Transcribe exactly the stretch of lines beginning at the one containing "Task: Click the Customers cart icon" and closing with the last line of the entries below. Omit images.

Supplied data:
⁂

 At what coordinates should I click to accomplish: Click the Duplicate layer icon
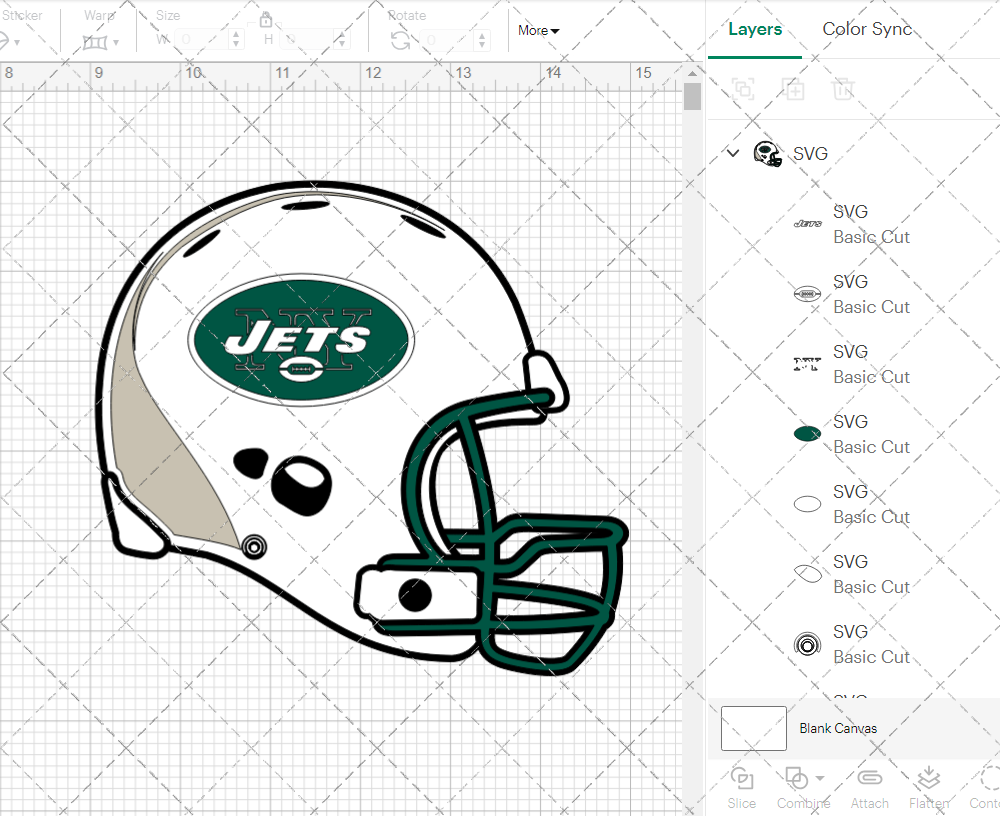click(x=793, y=89)

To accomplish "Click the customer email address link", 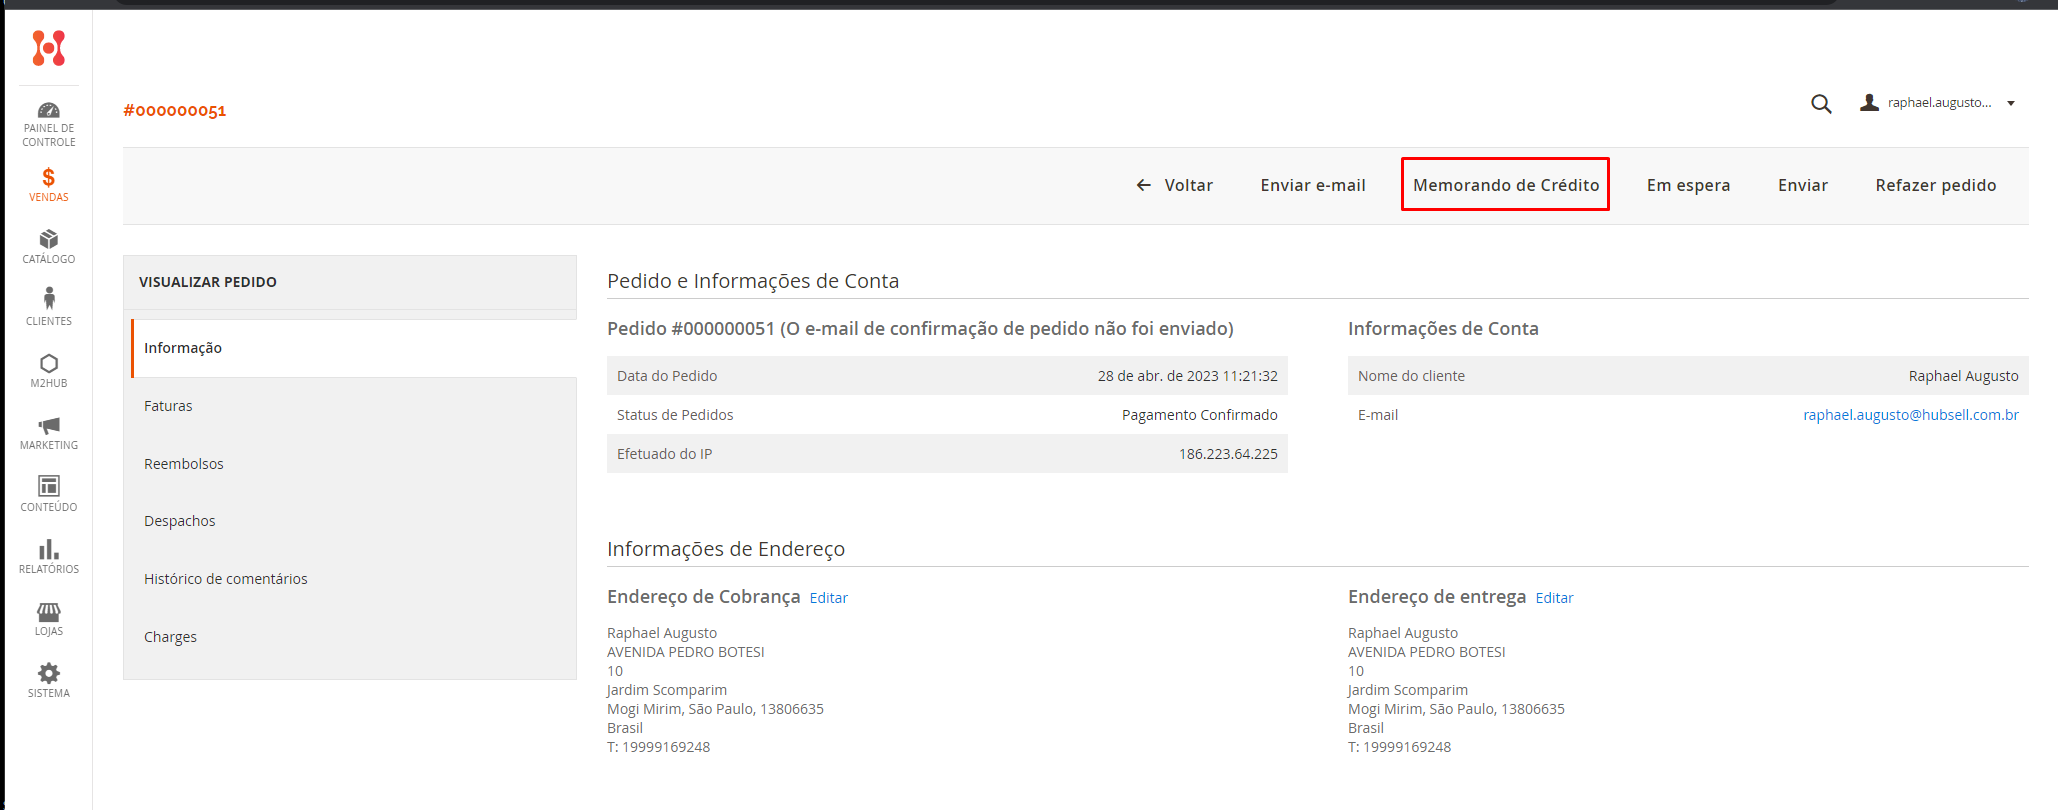I will [x=1910, y=415].
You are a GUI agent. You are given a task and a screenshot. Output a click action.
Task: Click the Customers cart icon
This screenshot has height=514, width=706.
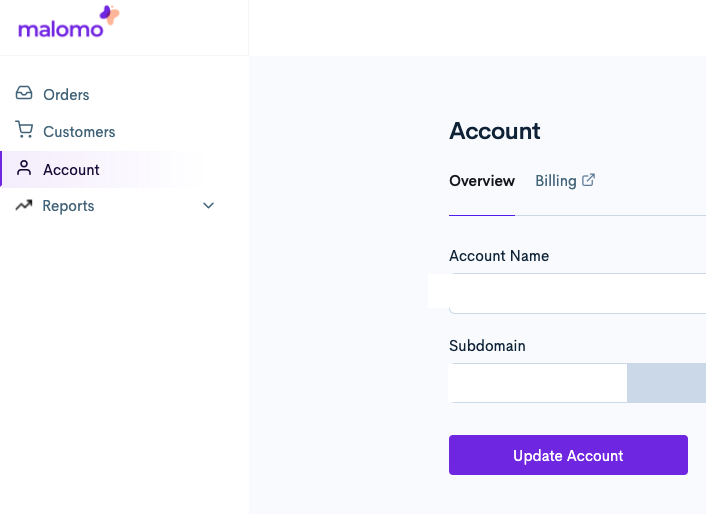click(x=24, y=131)
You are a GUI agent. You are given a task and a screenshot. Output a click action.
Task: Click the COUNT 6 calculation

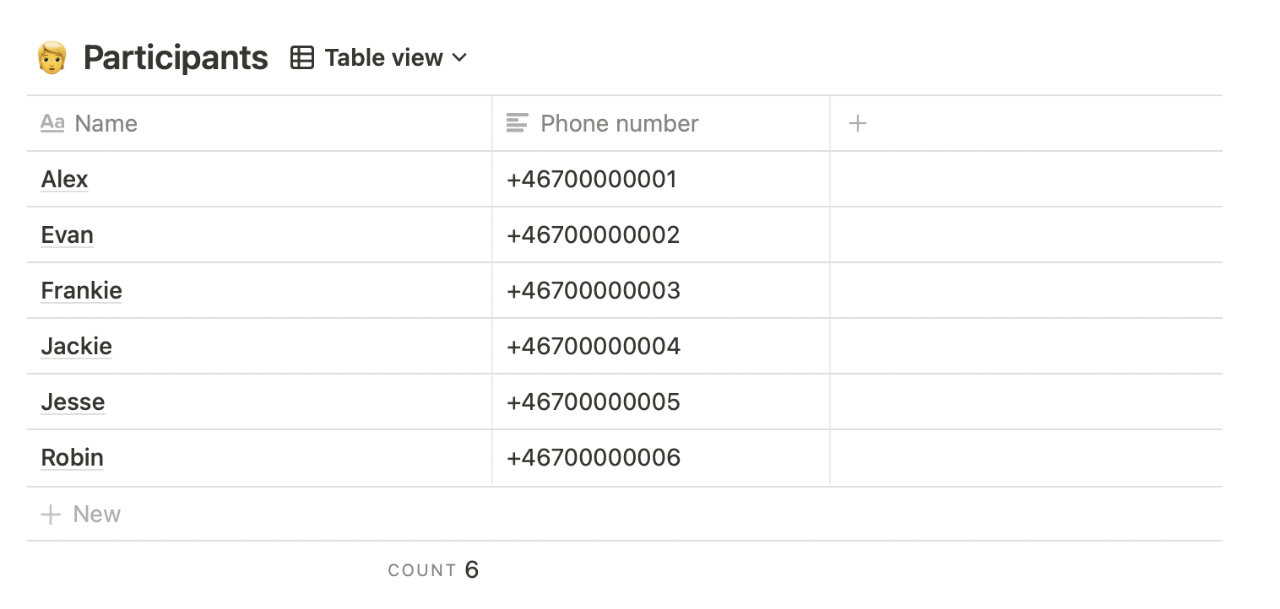433,569
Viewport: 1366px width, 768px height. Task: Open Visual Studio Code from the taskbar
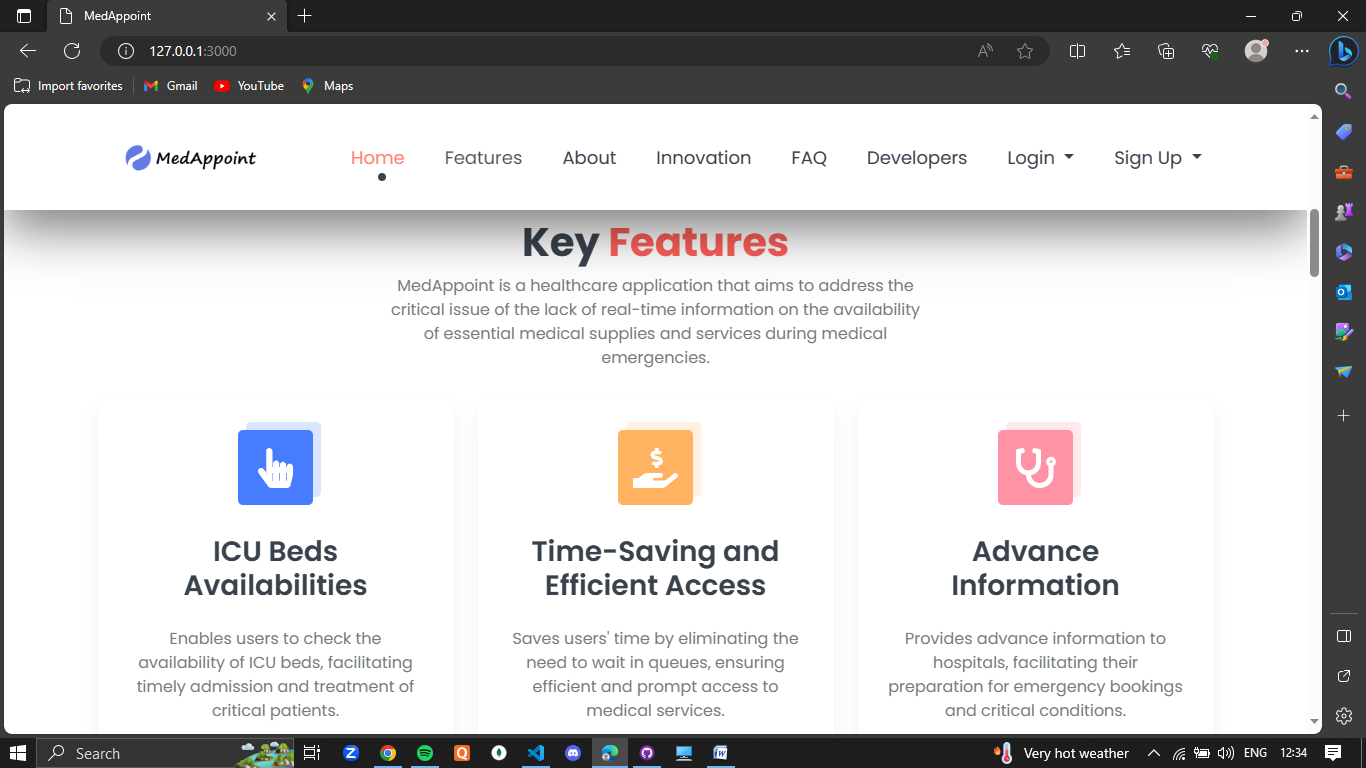click(536, 752)
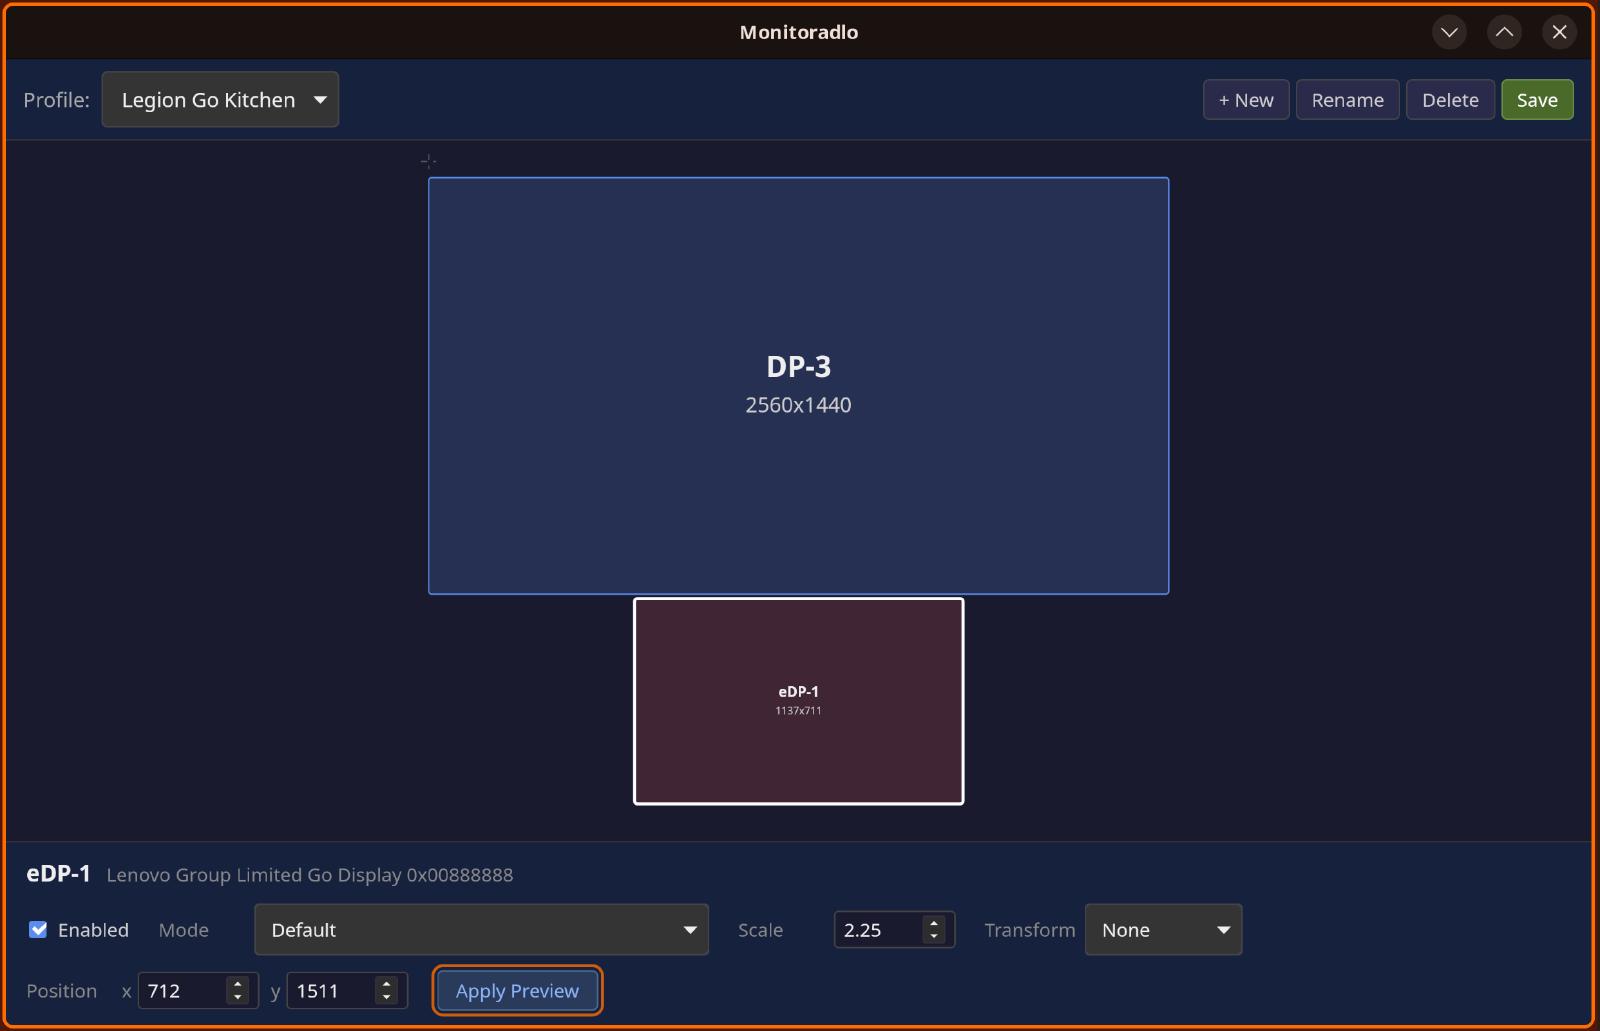Click the + New profile button

click(1245, 100)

⁂

Exercise answer:
Task: Click the Customers cart icon
This screenshot has height=514, width=706.
click(x=24, y=131)
You are a GUI agent. You are given a task and a screenshot. Output a click action.
Task: Click the COUNT 6 calculation

433,569
Viewport: 1366px width, 768px height. Task: Open Visual Studio Code from the taskbar
click(536, 752)
Click the + New profile button

click(1245, 100)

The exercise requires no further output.